For editors stay away from VS Code clones like Cursor. These tools are in a precarious position financially and have a high risk of going under. Or in the case of Windsurf, end up being part of an acquihire and then the business is sold off for parts.
The core issue is that services like Cursor or Github Copilot charge a flat rate for requests to models they don’t control (GitHub Copilot and ChatGPT being an exception). So, if the price for a model goes up because it consumes more tokens (reasoning models are expensive) then these middlemen get squeezed.
As a result, they all start out as sweet deals subsidized by VC funding, but then eventually they have to tighten the screws, just like how things went with Uber and AirBnb. Additionally, users find new and inventive ways to burn tokens like running agents 24/7 and costing Anthropic tens of thousands of dollars per month. Here are some recent plan changes:
- Cursor updated their plan from request limits to compute limits in June 2025.
- Github Copilot began billing for premium requests in June 2025.
- Replit introduced “effort-based pricing” in June 2025.
- Anthropic introduced weekly rate limits in August 2025.
As one way to deal with increasing cost and usage demand, these model providers are providing an “auto” setting that automatically routes requests, allowing them to use cheaper models (Cursor, Github Copilot, GPT-5).
Lastly, a lot of the current hype is about command line interfaces.
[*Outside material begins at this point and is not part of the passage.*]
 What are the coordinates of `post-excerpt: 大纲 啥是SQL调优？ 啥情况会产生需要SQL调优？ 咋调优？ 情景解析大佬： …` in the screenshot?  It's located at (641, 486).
Anthropic, OpenAI, Google, and Github all have them. I think you can get pretty far without ever learning how to use these tools, I think if you want to go truly deep, you will have to pick one up. There’s some really cool things you can do with these if you are comfortable with coding, Git source control, and shell scripting. Simon Willison finds he is leaning more towards CLI tools instead of MCP servers.
Developing expertise
As with anything else, the two best ways to develop expertise are to learn the internals and teach others. Both of these things force you to learn concepts at a much deeper level. Unfortunately, the return on investment for teaching others is very low here.
First, because things are changing so quickly that any content you make is immediately out of date. I gave a presentation on ChatGPT over a year ago, and now it’s completely irrelevant. There are some useful scraps relating to LLM theory, but how people use these tools today is totally different.
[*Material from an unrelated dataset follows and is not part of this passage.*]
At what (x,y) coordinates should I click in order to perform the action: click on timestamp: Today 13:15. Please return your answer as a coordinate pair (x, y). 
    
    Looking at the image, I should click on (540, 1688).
Second, is because of social corrosion. The lack of care that people put into the accuracy and safety of their content is frankly stunning. Because social media incentivizes quantity over quality, and because AI is over-hyped right now, I expect that any content I produce will be immediately stolen and repurposed without attribution. In fact, a colleague of mine has said that people have taken his free content and put it behind a paywall without any attribution.
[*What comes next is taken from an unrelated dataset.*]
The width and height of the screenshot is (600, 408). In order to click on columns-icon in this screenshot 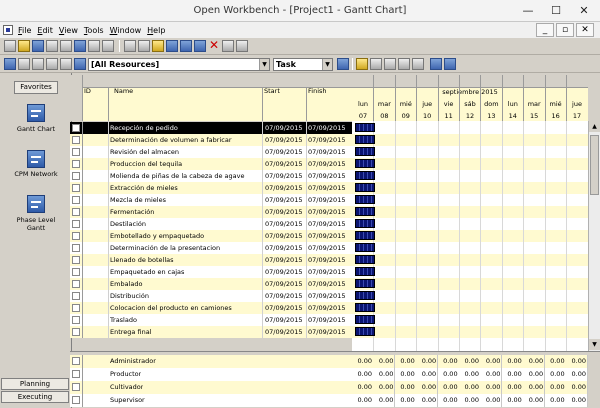, I will do `click(66, 64)`.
So, in that case, how can we develop an understanding of internals?
One option would be to build your own LLM from scratch. This is a great way to give you a deep understanding of tokenization and the different training phases. Andrej Kaprathy recently released nanochat, a project to build a kindergartener level AI for $100 of compute.
A second option would be to develop your own MCP server or tools for the AI agent. Additionally, configuring Claude subagents are a way of thinking more about the precise context and tools provided to an agent.
Another option would be to build an evaluation framework (often shortened to “evals”). One weekend, I did some “vibe-coding” to use OpenRouter to ask various models DAX questions and see how they performed against a live SSAS instance. Doing so forced me to think more about how to evaluate LLM quality as well as cost and token consumption.

I hope this extensive guide was helpful for you to start learning how to work with LLMs!